Another consequential aspect of enforcement is that USMCA’s new labour agreement requires Mexico to make specific changes to its domestic laws regarding collective bargaining. While the Andres Manuel Lopez Obrador administration seems amenable to such changes, the passage of the new laws is proving to be quite complicated.
With the exception of the automotive rules there is not much in the USMCA that is truly unique. Most substantive measures are either updated text from NAFTA 1.0 or they were cut and paste from the Trans-Pacific Partnership – an agreement that all three parties had agreed to, if not ratified, and that the Democrats were proud to claim as their own under former president Barack Obama.
But any trade agreement, especially one so intimately tied to U.S. President Donald Trump’s battle with Mexico, is going to provide a highly visible platform for political gamesmanship. The American Federation of Labor and Congress of Industrial Organizations (AFL-CIO) is a well-known player in this arena. On March 14, the AFL-CIO executive council released a statement demanding reforms to numerous chapters of the USMCA, many of them unrelated to labour including:
· Extending more onerous content and wage provisions to all manufacturing sectors;
· Blocking Canadian and Mexican food imports through new country of origin labelling requirements;
· Rolling back protections for pharmaceutical companies; and
· Allowing individuals to sue states over labour disputes.
That the unions are an appropriate voice for labour interests in trade negotiations is not in question. Unions are a necessary counterpoint to corporate interests and the best path for trade policy lies somewhere between the two. That the AFL-CIO demands should widely exceed the reach of labour rules is not a surprise. After all, this is the organization that claims to have killed the TPP.

**Material supplied**
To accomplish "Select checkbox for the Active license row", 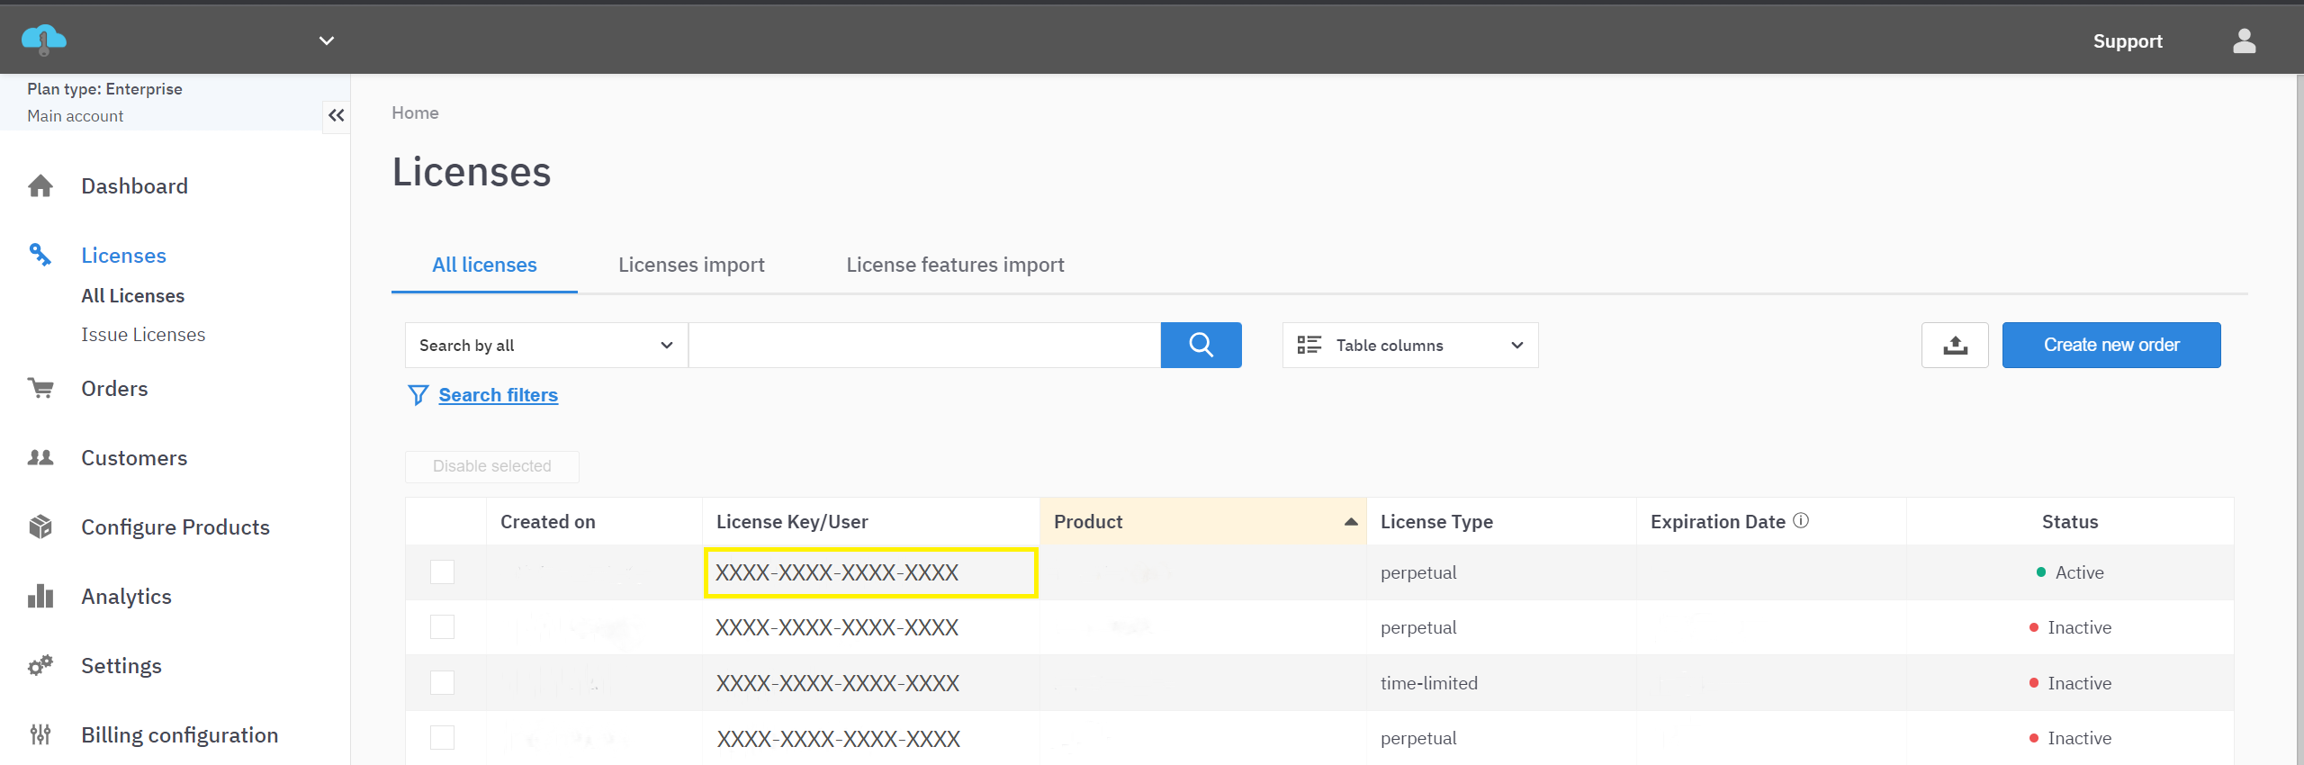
...
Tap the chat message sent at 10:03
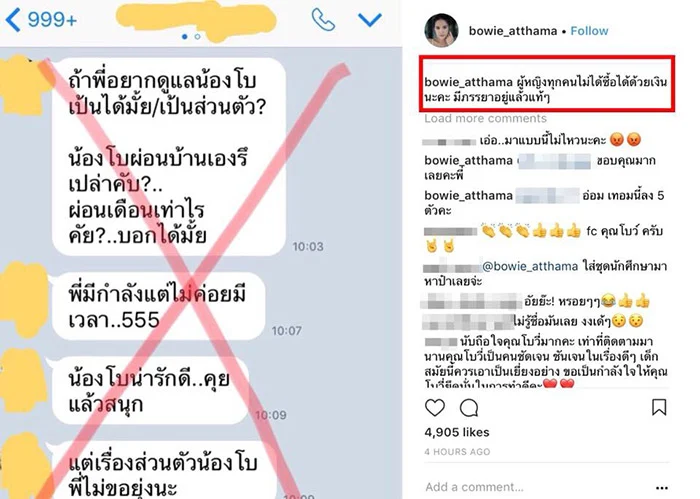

**Work to complete**
A – Transcribe the stretch of the USMCA excerpt from "Another consequential aspect" through "be quite complicated.".
B – According to the USMCA excerpt, on what date did the AFL-CIO executive council release its statement demanding reforms to the agreement?
C – Write the next part of the USMCA excerpt, starting right after its final sentence.

**Expected outputs**
A –
Another consequential aspect of enforcement is that USMCA’s new labour agreement requires Mexico to make specific changes to its domestic laws regarding collective bargaining. While the Andres Manuel Lopez Obrador administration seems amenable to such changes, the passage of the new laws is proving to be quite complicated.

B – March 14

C –
What is troubling is that, in the absence of good information about complex issues, politicians are more likely to accept the broad-brush indictments of organizations such as the AFL-CIO. With no strong consensus in the United States pointing toward ratification and a lot of competing priorities on the Congressional agenda, it will be a long time before the United States fully ratifies the deal: 2020 would be soonest, 2021 – after a new Congress is sworn in – would be more likely.
What should Canada do? There are those who believe that early ratification by Canada would give the United States the push it needs to bring the deal to the finish line in Congress and that this gift from Canada could be used as leverage to get the United States to remove the section 232 tariffs on Canadian steel and aluminum. But Canada’s “gift” is not likely to make much of an impact in Washington. NAFTA/USMCA is considered by Congress entirely on the basis of domestic interests – actions by Canada one way or another tend not to generate a ripple down here.
What is more important for Canada is urgent and focused action to lift the steel and aluminum tariffs – finding the sweet spot between tariffs that are eroding North American supply chains and a quota ceiling that, while not ideal, would be tolerable in the short term. A 232-NAFTA trade-off is too subtle to make an impact. Where Canada can be most effective is by linking Canadian businesses directly with American supply chain partners – partners who can mobilize votes in key Congressional districts. By working together they can deliver an effective message to U.S. legislators that hurting Canada hurts U.S. jobs.